Estamos inmersos en un periodo de propósitos individuales. El cambio de año no puede quedarse en algo como lo que es. Hay que cambiar el alicatado del baño y no solo las cortinas de la ducha. Nada es nuevo en nosotros pero lo obviamos. Lo que queremos que sea el futuro se decide en estos días. Más adelante no hace falta institucionalizar los propósitos. Hasta mejor, si no se tienen. ¿Quién iba a querer tener una determinación firme de actuar en otro momento que no sea el inicio del año?
Nos gustan las escenificaciones. Las que exteriorizamos son las asumibles, pero siempre hay temerarios de las inalcanzables que las gritan a los cuatro vientos. Ellos son poéticos y admirables. Mientras que las resoluciones factibles pueden devenir en cualquier engendro, los propósitos incumplibles poseen una certeza inapelable, que no se cumplirán. Tienen un indudable atractivo, un desenlace fáctico fijo y una multiplicidad de finales imaginarios, hipótesis oníricas infinitas. No hay nada más poderoso que esa multiplicidad de escenarios irrealizados. Elucubrar sus posibles conclusiones puede llegar a ser más gratificante que conseguir alicatar un baño.
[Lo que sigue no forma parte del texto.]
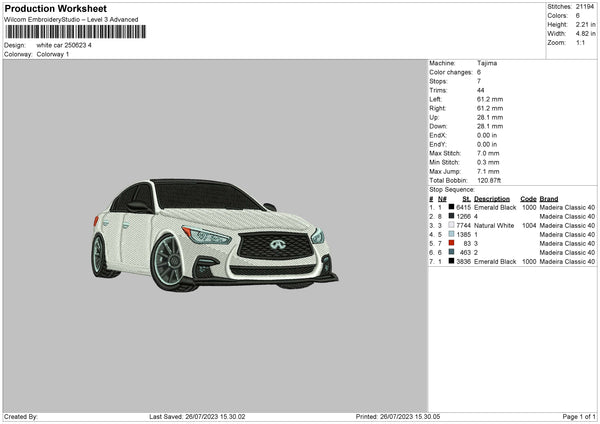Click the Description column header
Image resolution: width=600 pixels, height=424 pixels.
492,198
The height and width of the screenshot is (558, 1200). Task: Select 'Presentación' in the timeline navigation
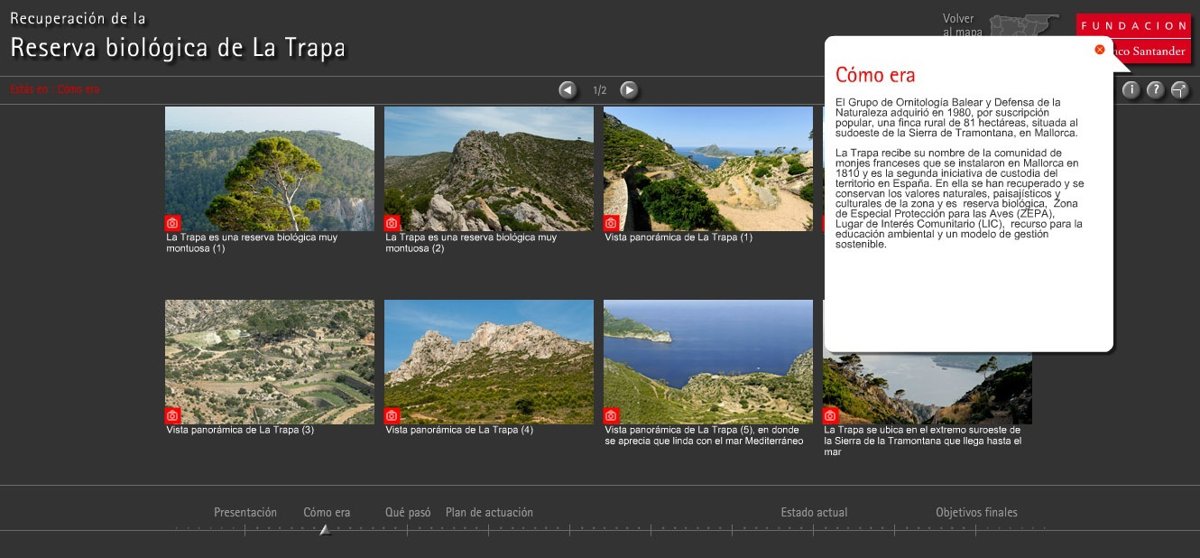point(245,513)
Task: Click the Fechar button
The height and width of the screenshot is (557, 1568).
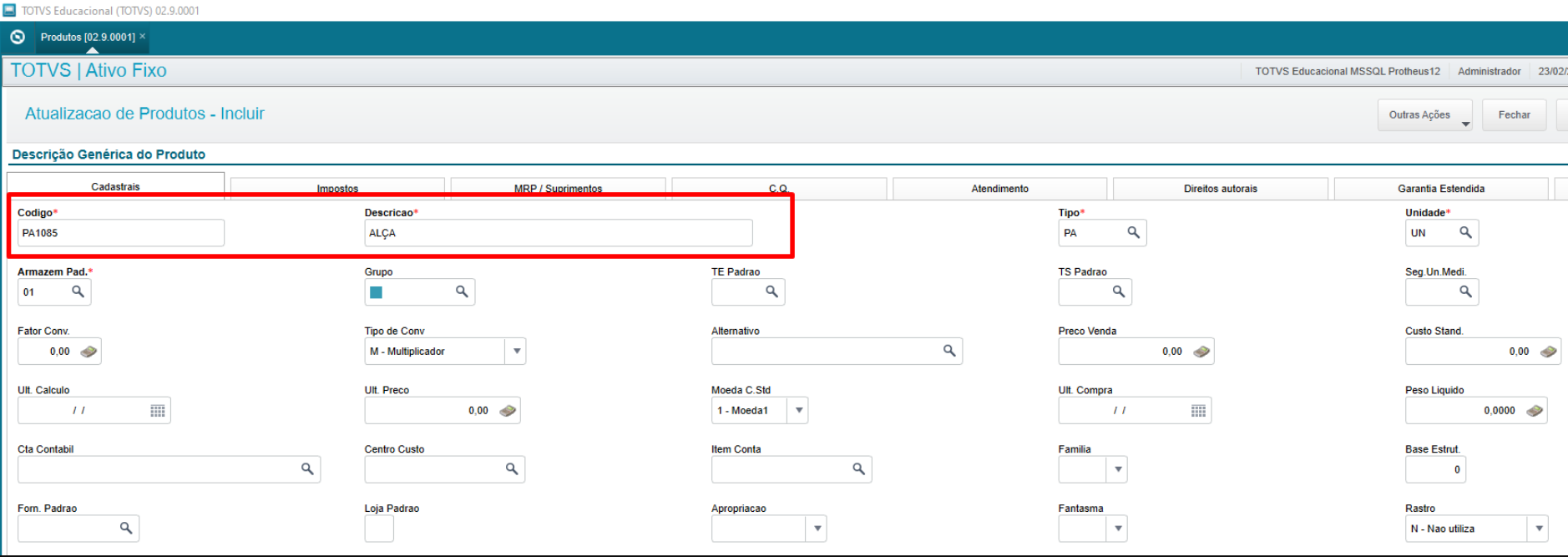Action: point(1514,115)
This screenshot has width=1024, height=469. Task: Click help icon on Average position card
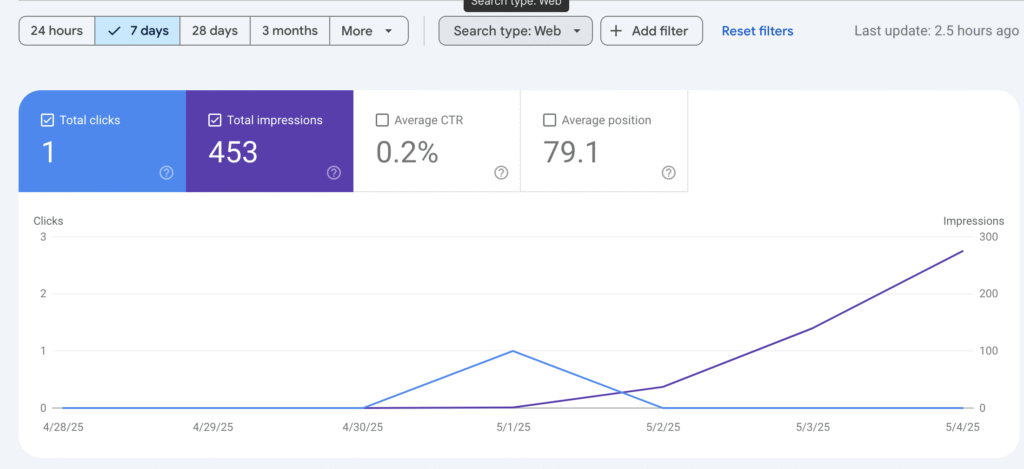click(x=669, y=173)
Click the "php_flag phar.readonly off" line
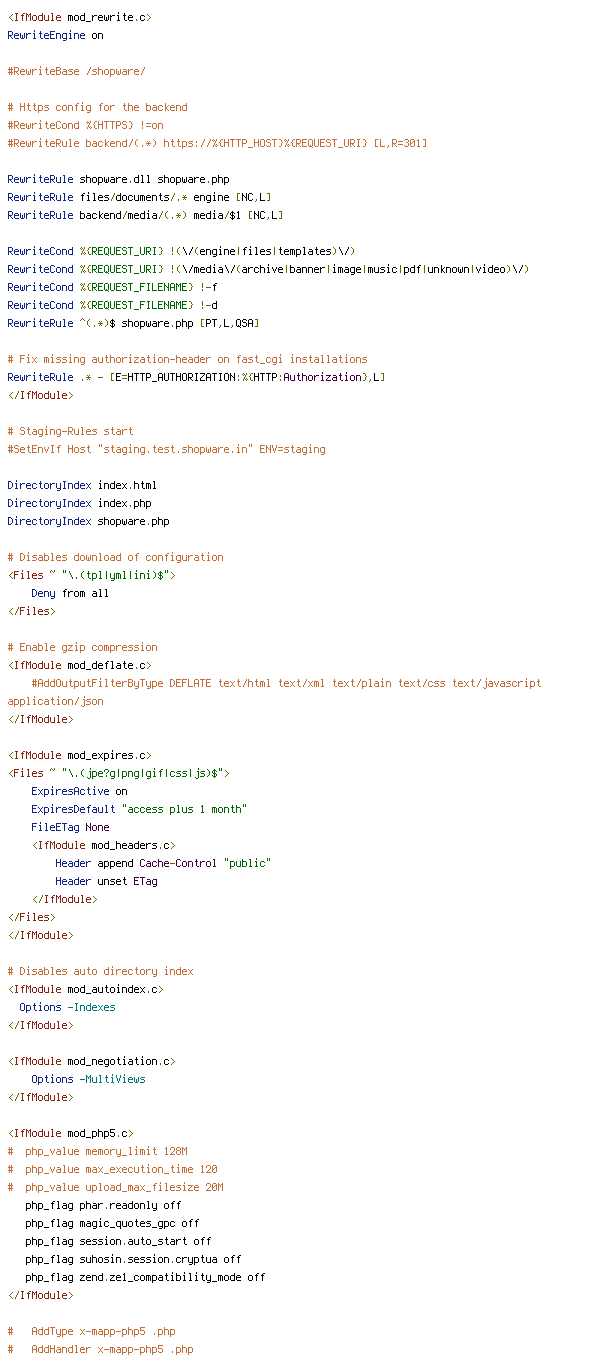Viewport: 600px width, 1366px height. 103,1206
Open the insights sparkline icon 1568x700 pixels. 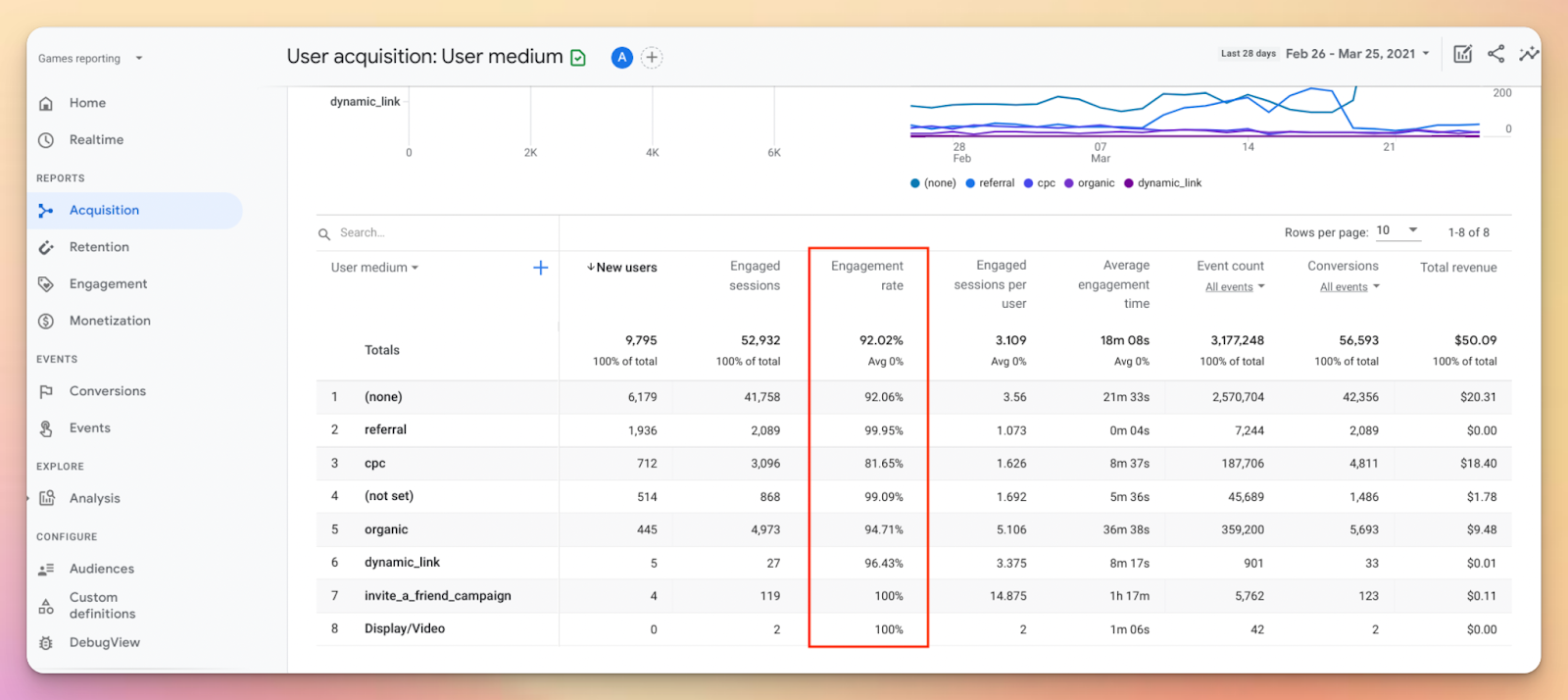click(1528, 54)
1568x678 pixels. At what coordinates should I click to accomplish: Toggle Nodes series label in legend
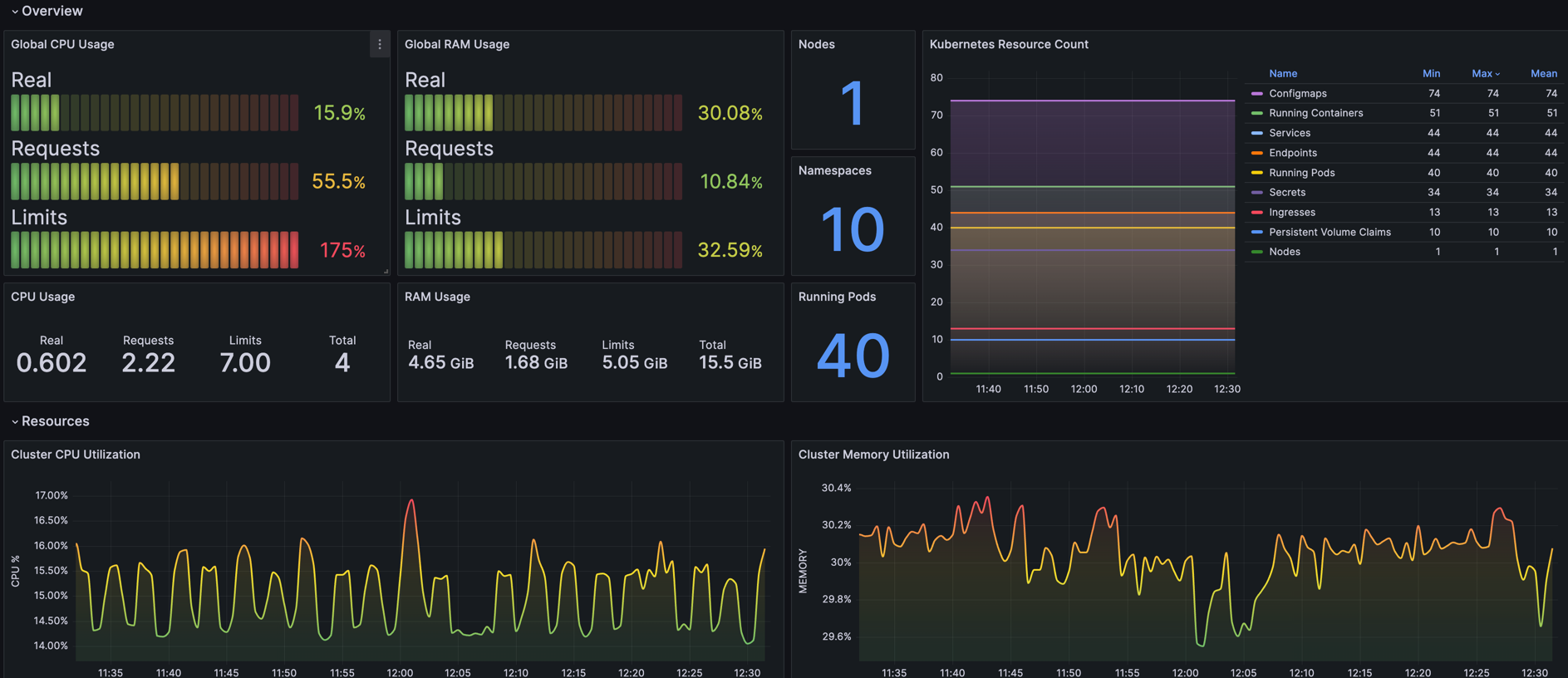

No me he propuesto nada que no me proponga todos los días y que no explicitaré, quedará en mi fuero interno. Las certidumbres de la consecución de mis determinaciones las sabrán a quienes les incumban y las que me atreva a enunciar serán imposibles. Por mi parte, intentaré beber mejor en este nuevo año y esto les incumbe directamente porque lo sufrirán como si les importase. Mis alaridos virtuales sustentarán mi reputación a la par que darán repercusión a los hitos alcanzados. Al final, lo único cierto es que continuamos en la cuadratura Urano-Plutón, una escenificación externa del cosmos.
Posos del café de Maison Kitsuné. En Paris, noviembre de 2016.